An optimised Ti slurry was developed from 43 vol.% of Ti powder, 0.3 dw.% of dispersant, 0.8 dw.% of plasticiser and 0.8 dw.% of binder, mixed with a balance of distilled water, which produced a viscosity of 290 cP. It was then poured into a plaster mould to form compacts with a green density of 45%. Thermal debinding was carried out at 320°C with an argon flow for 2 hours, followed by vacuum sintering different samples at 1000°C and 1200°C for 0.5 hours, respectively. The porous sintered compacts had satisfactory tensile strength with some plastic deformation. The increase in oxygen and carbon content during processing was minor.

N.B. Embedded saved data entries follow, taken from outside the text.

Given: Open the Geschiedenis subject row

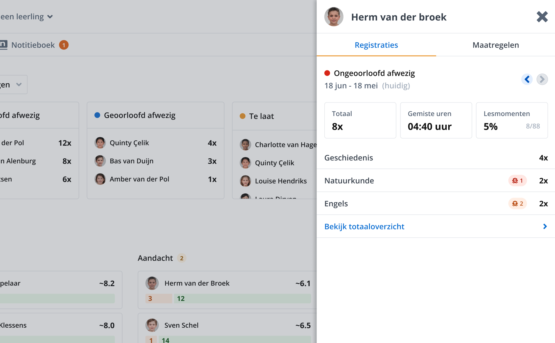Looking at the screenshot, I should (x=436, y=158).
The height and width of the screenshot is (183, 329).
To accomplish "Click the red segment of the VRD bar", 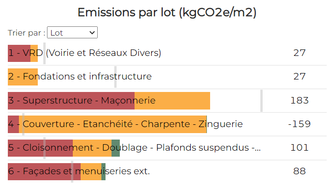I will pyautogui.click(x=19, y=54).
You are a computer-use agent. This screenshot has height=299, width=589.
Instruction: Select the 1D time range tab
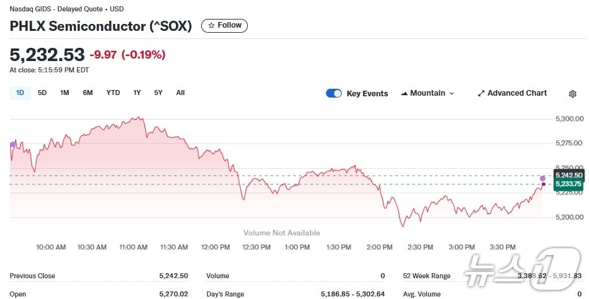pyautogui.click(x=20, y=93)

The results from this investigation suggested that slip casting is a potentially low-cost, simple manufacturing route for porous Ti products.

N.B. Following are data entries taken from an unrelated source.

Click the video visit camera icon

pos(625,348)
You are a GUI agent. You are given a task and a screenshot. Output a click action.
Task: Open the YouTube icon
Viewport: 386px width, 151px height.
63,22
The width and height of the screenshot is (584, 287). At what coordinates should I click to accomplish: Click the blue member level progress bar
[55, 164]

Porous Ti compacts with porosity in the range of 12.3 vol.% to 35.3 vol.% were fabricated by slip casting. The mechanical properties, fracture morphology, gas permeability, pore size analysis and pore shape factors for the porous Ti compacts were determined for different porosity levels. A decreasing porosity level resulted in less open porosity and gas permeability, reduced pore size, and an increased tensile stress and elongation. The mechanical properties of porous Ti compacts produced by slip casting were comparable with more conventional press and sintered materials at the same porosity levels. Theoretical models for tensile stress and ductility as a function of porosity were examined and incorporated into the results and differences between the theoretical models and experimental results are discussed. The pore shape factor analysis showed that tensile loading would stretch the pores in the compacts to produce more irregular pores, which were acting as linkage sites to allow the propagation of cracks. Additionally, a novel interconnected pore characterisation method using ammonium meta-tungstate solution is presented. By using backscatter scanning electron microscopy, the interconnected pores can be directly observed.

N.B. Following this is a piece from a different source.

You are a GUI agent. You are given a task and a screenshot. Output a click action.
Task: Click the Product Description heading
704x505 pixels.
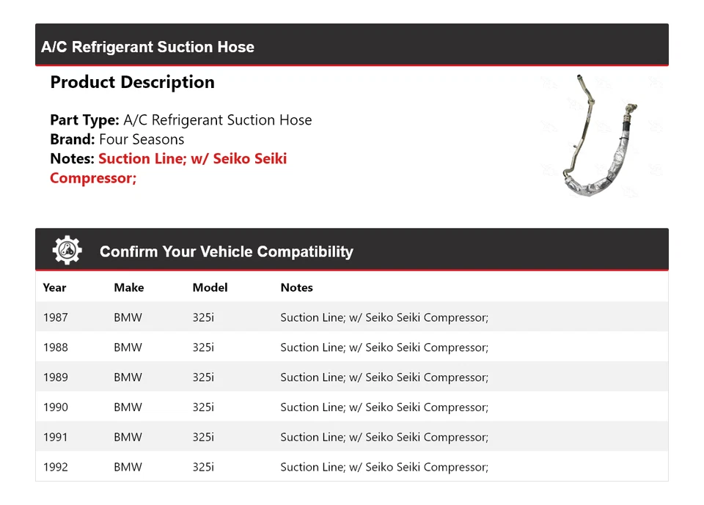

The packing behaviour and sintering behaviour of Ti compacts fabricated with different particles size distribution were characterised and studied, in terms of porosity, pore size analysis, tensile properties and gas permeability. Two different particles size (avg. 14 μm & avg. 56 μm) of pure Ti hydride-dehydride powder were used in five volume proportions (20:80, 40:60, 60:40, 80:20 & 100:0). A theoretical model predicted that the green density reaches a maximum when the volume fraction of fine particles is 0.35. It was found that although experimental results showed similar behaviour there was no well-defined maximum green density. The sintered compacts showed that an increase in the volume fraction of fine powder particles reduced the porosity, permeability level and pore size, and increased the tensile properties. The relationship between permeability and porosity level was non-linear and this was caused by the differences in pore diameters in the compacts. The capillary tube model was used to discuss the relationship between the permeability, pore diameter and porosity. Using this information, a graded porosity compact was designed and fabricated by slip casting. A future study on this graded porosity compacts is recommended to undertake in more depth.||